The opinion of the court was delivered by: Judge James B. Zagel


Seven months ago I appointed a Receiver to control and conduct the business of Enterprise Trust Company in order to protect the interests of the clients of Enterprise and, where necessary, to bring the actions of Enterprise into compliance with applicable laws and regulations. Appointment of the Receiver was made on motion of the Securities and Exchange Commission. The Receiver, Phillip L. Stern, assumed his duties and, as required, reported his actions and his findings at various intervals over the past few months. He submitted a proposed plan of allocation. After considering and resolving some issues, he submitted the Receiver Final Plan of Allocation, to which objections have been filed by some investors.*fn1 I must now decide what is the appropriate plan.

The objections arise, in largest part, in response to the proposal to differentiate among types of clients in determining the percentage of their respective losses for which they will be compensated.

I. Distribution

A. Sorting Clients

The governing principle is that the Receiver should distribute assets equitably with similarly situated investors treated alike. The Receiver does not perceive all investors to be similarly situated. To many of the objectors all "victimized investors" (non-insider investors) are similarly situated and should all receive the same pro rata share.Moreover, the objectors argue, even pro rata distribution is inequitable whenever an illiquid asset, currently about $9 million of these, in the Receiver's custody and control can be traced directly to a claimant. In those cases, the particular asset should be returned whole to the claimant who provided it to Enterprise without deducting its value from the claimant's share of cash.

Enterprise received about $103 million from clients since it began its business, currently about $28 million remains in liquid assets. There are 1,198 funded accounts and various investors had multiple accounts. Some clients did not permit Enterprise to manage their investments; these clients wanted Enterprise to provide Custodial services (and, perhaps, advice) with respect to those investments. Other account holders sought active management of their investments.

JOB ITEM A:
Please quote the part of the court opinion starting with "The opinion of" and going on through "the appropriate plan.".
The records have no connection to the court opinion.

GIVEN DATA:
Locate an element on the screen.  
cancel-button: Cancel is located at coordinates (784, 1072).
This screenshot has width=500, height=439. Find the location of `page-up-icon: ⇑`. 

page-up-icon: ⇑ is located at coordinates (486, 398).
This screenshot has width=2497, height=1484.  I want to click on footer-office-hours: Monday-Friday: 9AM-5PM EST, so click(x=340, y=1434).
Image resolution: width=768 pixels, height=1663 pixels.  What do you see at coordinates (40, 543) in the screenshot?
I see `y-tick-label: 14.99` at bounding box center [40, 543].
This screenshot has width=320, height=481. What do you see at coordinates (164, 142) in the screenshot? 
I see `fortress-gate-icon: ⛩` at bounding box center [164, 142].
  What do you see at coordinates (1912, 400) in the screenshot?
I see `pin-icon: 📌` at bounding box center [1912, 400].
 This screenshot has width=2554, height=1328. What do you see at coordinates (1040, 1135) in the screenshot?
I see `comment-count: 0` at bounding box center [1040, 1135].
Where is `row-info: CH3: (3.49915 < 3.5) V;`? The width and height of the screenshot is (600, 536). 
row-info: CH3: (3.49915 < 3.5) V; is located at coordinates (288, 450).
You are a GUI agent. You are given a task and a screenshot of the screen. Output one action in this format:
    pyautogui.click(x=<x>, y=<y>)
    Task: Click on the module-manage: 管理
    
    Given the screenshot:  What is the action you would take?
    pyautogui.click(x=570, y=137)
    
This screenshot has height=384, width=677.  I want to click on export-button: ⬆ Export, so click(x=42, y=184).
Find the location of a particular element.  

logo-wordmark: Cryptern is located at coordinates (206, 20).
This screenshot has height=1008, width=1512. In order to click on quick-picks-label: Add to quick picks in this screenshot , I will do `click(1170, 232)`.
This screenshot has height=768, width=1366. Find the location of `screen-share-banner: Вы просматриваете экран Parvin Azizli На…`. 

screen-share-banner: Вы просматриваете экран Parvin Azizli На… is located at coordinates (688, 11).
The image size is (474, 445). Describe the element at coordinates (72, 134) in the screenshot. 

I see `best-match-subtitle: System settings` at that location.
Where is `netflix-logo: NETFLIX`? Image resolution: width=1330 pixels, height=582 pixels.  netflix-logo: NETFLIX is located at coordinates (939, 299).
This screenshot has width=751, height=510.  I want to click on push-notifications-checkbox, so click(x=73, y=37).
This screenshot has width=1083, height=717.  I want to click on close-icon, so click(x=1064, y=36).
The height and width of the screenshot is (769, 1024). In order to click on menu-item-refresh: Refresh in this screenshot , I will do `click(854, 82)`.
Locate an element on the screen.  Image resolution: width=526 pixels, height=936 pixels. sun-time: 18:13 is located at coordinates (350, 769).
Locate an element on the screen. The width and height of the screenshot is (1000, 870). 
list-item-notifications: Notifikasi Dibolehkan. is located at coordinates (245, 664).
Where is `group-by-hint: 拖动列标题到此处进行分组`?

JOB ITEM B:
Rewrite the records starting with the line with "Image resolution: width=768" and going on through the line with "center [40, 543].", swapping "pixels" for "px" and leaving all else unchanged; give only those lines.

TASK RESPONSE A:
The opinion of the court was delivered by: Judge James B. Zagel


Seven months ago I appointed a Receiver to control and conduct the business of Enterprise Trust Company in order to protect the interests of the clients of Enterprise and, where necessary, to bring the actions of Enterprise into compliance with applicable laws and regulations. Appointment of the Receiver was made on motion of the Securities and Exchange Commission. The Receiver, Phillip L. Stern, assumed his duties and, as required, reported his actions and his findings at various intervals over the past few months. He submitted a proposed plan of allocation. After considering and resolving some issues, he submitted the Receiver Final Plan of Allocation, to which objections have been filed by some investors.*fn1 I must now decide what is the appropriate plan.

TASK RESPONSE B:
Image resolution: width=768 px, height=1663 px.  What do you see at coordinates (40, 543) in the screenshot?
I see `y-tick-label: 14.99` at bounding box center [40, 543].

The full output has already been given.